Она легла, прижалась к нему и сразу же опустила левую руку на его сердце; плечо сделалось твердым — держит руку на весу.
— У меня сейчас не болит сердце, — сказал он.
— Да?
Плечо обмякло, расслабилось.
— Оно у тебя часто болит?
— Когда меняется погода. И не болит, а молотит.
— Хочешь, вылечу?
— Конечно.
Она стала целовать его грудь, прикасаясь к соску губами осторожно, словно к новорожденному.

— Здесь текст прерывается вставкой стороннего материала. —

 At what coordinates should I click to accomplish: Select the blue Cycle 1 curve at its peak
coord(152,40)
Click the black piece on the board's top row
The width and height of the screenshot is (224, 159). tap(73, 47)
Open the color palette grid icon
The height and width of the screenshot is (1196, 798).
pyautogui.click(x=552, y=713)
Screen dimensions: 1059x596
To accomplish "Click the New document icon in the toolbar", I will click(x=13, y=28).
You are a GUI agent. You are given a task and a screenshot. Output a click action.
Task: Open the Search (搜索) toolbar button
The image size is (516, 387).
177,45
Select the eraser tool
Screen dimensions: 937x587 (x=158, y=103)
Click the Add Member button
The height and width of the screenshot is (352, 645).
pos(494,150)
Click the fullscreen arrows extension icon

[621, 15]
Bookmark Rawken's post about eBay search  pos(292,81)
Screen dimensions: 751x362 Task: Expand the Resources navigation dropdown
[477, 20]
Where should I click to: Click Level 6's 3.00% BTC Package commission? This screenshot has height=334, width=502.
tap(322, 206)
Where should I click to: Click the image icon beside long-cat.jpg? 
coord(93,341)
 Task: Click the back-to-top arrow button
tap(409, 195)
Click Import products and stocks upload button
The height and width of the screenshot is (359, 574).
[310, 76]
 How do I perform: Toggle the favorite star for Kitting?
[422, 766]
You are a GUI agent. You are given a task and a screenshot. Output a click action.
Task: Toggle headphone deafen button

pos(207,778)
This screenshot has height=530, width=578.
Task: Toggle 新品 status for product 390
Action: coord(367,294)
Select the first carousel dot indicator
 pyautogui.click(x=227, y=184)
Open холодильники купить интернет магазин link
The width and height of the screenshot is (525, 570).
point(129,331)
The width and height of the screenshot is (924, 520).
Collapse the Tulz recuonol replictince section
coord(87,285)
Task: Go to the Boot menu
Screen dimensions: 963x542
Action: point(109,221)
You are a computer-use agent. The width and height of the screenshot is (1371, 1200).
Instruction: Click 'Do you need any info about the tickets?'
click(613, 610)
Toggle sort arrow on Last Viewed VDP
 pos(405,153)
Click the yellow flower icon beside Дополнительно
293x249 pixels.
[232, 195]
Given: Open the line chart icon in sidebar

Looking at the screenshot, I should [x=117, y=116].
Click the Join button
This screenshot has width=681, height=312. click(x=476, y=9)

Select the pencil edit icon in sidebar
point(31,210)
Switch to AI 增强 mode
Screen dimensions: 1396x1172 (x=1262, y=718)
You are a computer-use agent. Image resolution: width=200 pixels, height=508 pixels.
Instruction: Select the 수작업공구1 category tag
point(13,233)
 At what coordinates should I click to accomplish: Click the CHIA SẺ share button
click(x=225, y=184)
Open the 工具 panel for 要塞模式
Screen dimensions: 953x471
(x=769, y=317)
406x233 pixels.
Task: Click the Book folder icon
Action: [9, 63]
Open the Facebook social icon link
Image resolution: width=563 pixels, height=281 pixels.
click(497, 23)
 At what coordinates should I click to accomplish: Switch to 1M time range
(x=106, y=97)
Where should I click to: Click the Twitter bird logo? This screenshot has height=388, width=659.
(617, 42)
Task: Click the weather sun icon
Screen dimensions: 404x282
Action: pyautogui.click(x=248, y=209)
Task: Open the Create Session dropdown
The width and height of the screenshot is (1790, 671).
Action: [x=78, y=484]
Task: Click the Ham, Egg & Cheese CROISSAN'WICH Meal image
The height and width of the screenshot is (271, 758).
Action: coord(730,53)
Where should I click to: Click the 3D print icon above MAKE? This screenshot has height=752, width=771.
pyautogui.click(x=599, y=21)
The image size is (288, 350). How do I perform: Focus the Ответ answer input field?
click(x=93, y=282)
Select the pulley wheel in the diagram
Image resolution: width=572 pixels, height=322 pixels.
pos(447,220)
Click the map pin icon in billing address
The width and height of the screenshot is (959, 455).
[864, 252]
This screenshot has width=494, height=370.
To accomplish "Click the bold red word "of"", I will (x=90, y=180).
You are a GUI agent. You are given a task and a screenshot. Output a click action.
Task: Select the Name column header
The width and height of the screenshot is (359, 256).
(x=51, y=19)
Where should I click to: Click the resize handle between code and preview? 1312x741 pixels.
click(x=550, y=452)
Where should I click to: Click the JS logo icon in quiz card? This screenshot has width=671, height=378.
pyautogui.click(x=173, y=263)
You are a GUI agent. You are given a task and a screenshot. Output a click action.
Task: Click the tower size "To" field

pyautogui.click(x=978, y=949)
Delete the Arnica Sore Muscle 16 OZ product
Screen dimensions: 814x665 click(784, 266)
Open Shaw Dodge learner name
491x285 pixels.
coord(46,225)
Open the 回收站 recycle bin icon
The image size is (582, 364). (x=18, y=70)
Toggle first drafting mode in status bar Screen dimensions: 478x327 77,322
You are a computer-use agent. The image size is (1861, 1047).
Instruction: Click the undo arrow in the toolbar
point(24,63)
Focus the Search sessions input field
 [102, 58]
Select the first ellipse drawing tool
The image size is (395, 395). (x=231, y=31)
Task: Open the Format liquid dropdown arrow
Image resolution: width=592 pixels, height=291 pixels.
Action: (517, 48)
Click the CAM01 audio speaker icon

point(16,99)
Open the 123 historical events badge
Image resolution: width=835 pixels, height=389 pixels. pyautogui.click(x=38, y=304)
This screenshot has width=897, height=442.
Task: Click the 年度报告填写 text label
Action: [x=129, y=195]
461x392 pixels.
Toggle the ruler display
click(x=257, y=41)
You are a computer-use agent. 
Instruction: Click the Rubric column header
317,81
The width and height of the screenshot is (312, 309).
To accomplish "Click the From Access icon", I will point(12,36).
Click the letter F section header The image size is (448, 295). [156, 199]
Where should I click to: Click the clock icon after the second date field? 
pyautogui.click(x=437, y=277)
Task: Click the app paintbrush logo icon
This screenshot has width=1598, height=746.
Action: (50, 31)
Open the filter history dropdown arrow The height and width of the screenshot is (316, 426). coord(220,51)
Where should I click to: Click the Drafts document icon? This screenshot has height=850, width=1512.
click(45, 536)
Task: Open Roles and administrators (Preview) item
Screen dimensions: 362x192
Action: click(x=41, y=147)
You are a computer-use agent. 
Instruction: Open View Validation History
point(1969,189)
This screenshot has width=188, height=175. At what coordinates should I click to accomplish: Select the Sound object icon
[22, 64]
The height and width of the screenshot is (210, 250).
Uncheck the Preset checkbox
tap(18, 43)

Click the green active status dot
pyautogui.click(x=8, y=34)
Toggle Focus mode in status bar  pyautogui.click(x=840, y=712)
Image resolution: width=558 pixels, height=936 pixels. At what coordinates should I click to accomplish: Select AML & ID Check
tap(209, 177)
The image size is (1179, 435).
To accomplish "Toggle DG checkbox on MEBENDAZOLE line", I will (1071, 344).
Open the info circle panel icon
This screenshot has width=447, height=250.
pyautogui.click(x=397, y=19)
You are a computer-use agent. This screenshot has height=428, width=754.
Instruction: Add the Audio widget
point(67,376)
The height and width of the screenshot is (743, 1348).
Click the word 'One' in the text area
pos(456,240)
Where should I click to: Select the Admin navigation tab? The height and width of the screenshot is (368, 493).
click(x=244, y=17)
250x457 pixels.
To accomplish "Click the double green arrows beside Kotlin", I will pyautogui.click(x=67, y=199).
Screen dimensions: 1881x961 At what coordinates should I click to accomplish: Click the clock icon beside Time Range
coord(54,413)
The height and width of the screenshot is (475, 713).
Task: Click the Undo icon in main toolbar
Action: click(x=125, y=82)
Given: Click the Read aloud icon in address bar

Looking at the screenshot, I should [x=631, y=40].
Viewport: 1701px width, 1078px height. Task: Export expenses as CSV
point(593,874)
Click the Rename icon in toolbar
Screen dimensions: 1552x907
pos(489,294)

«Как странно, — подумал Роумэн, гладя ее по голове, по тяжелым, разбросавшимся волосам, — женщина, только-только родив ребенка, уже знает, как его надо держать на руках, как обнимать, а все мужчины пугаются, что малыш сломит шейку или подвернет ножку, они же такие у них нежные, как у цыплят... А женщина бесстрашна со своим младенцем, этоее . Страшно терять себя, она права, но еще страшнее потеря своего ребенка, и в этом нет ничего от собственника, в этом — преступление перед родом человеческим, потому что каждый ребенок — это чудо и тайна, неизвестно, кем он мог стать. Христос сделался Христом потому, что его распяли» когда он состоялся уже, а ведь, может быть, множество маленьких пророков ушли в небытие, не успев оставить по себе память словом...»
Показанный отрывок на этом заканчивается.